Remy is sparring today the way Coach thinks he should have fought yesterday.
He’s knocked out two of his sparring partners, though, and now Coach is pissed once more.
“These are sparring partners, Tate. If you’d only stop knocking them down and just have fun and work on your moves, you’d still have someone to train with today … now we’ve run out and you have no one to spar anymore.”
“Then stop giving me little pussies, Coach.” He spits off the ring. “Send Riley up here.”
“Ha. Not even if he were suicidal. I need him conscious tomorrow.”
“Hey, I know how to spar,” I tell Riley from where we watch at one outside corner of the ring.
His blond head swings to mine, and he suddenly looks impressed. “You did not just offer to go up with this guy?”
“Sure I did. I can show the guy moves he hasn’t even seen,” I boast, but frankly, I just want the opportunity to kick the shit out of Remington for being such a womanizing shithead that makes me fantasize day and night. And for licking the electrolyte packet after I did. What a flirting dickwad.

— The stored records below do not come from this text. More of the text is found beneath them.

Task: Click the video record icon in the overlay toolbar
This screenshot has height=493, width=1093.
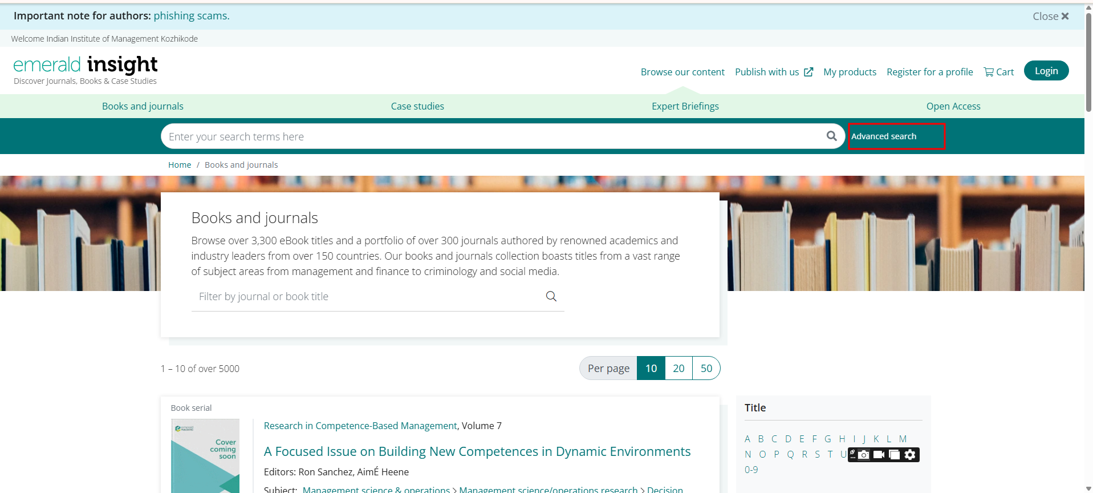Action: 879,455
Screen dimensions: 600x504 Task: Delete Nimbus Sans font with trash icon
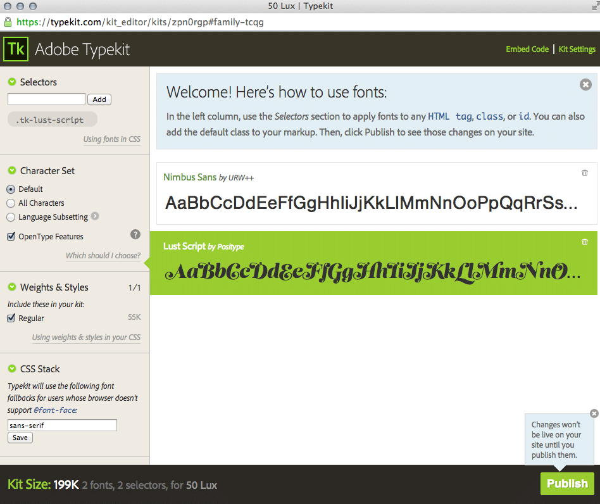pos(584,173)
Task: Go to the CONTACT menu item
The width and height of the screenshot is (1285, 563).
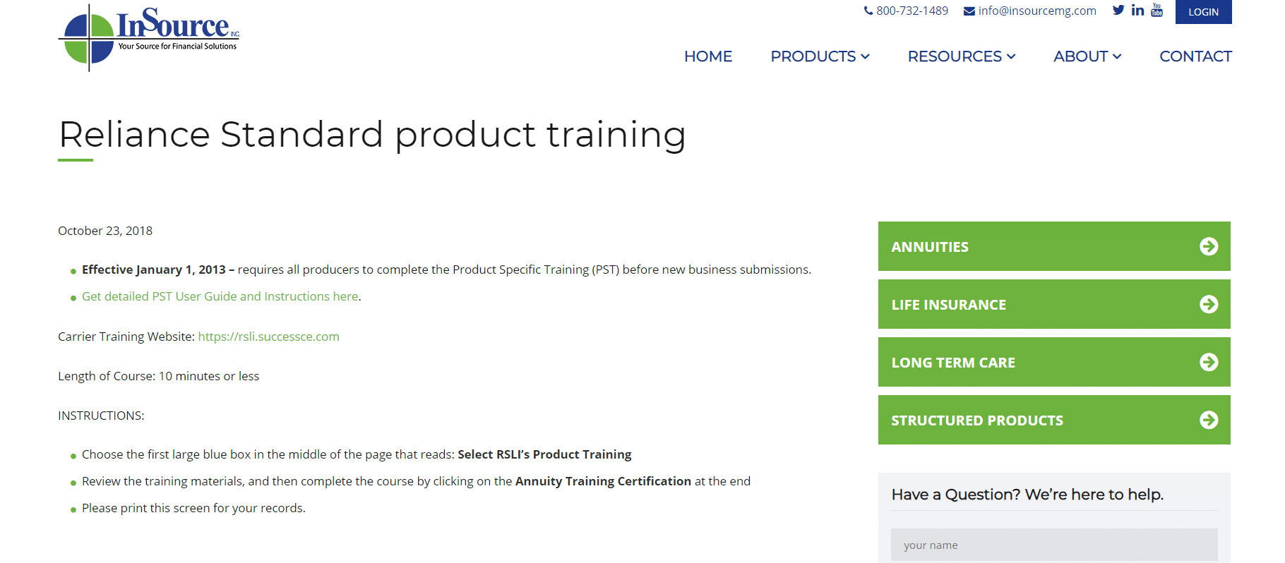Action: click(1195, 56)
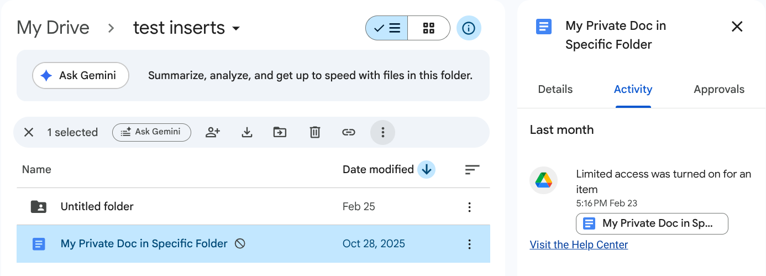Click the Ask Gemini banner button
The height and width of the screenshot is (276, 766).
coord(81,76)
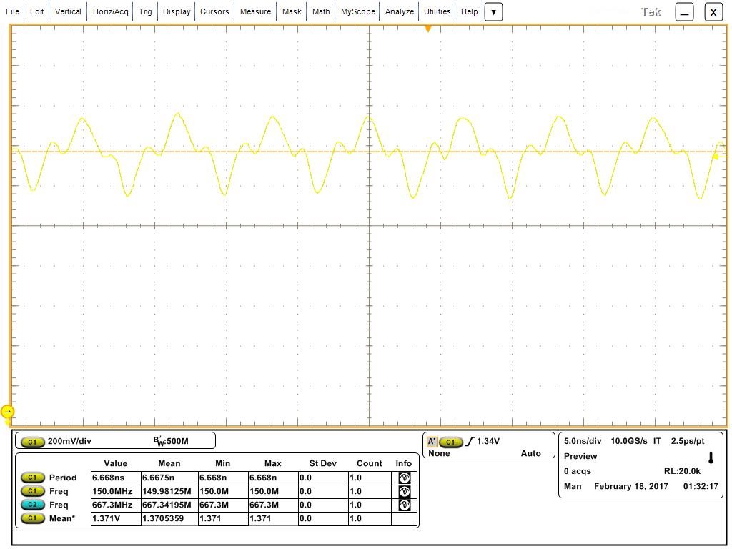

“All right, Rem, I’ve got a little something for you,” Riley calls, clapping to get his attention. “I know for sure he’s not going to knock out this one, Coach,” he calls out to Lupe at the other corner, and he signals laughingly at me.
Remington sees me, and tosses the head gear on the floor as he watches me hop onto the ring, in my tight little black one-piece tracksuit. His eyes rake me, like they always do. He’s such a man, he can’t help checking me out every time I walk toward him. But as I approach, his eyes glint in amusement, and slowly, his smile appears, and it just pricks my irritation.
He’s been moody today, from what I—and his fallen sparring partners—could tell. But my own grumpiness rates about a solid ten too. Not even coffee lifted my spirits this morning, and yet I know this will. Even if I lose, I just want to freaking spar with someone.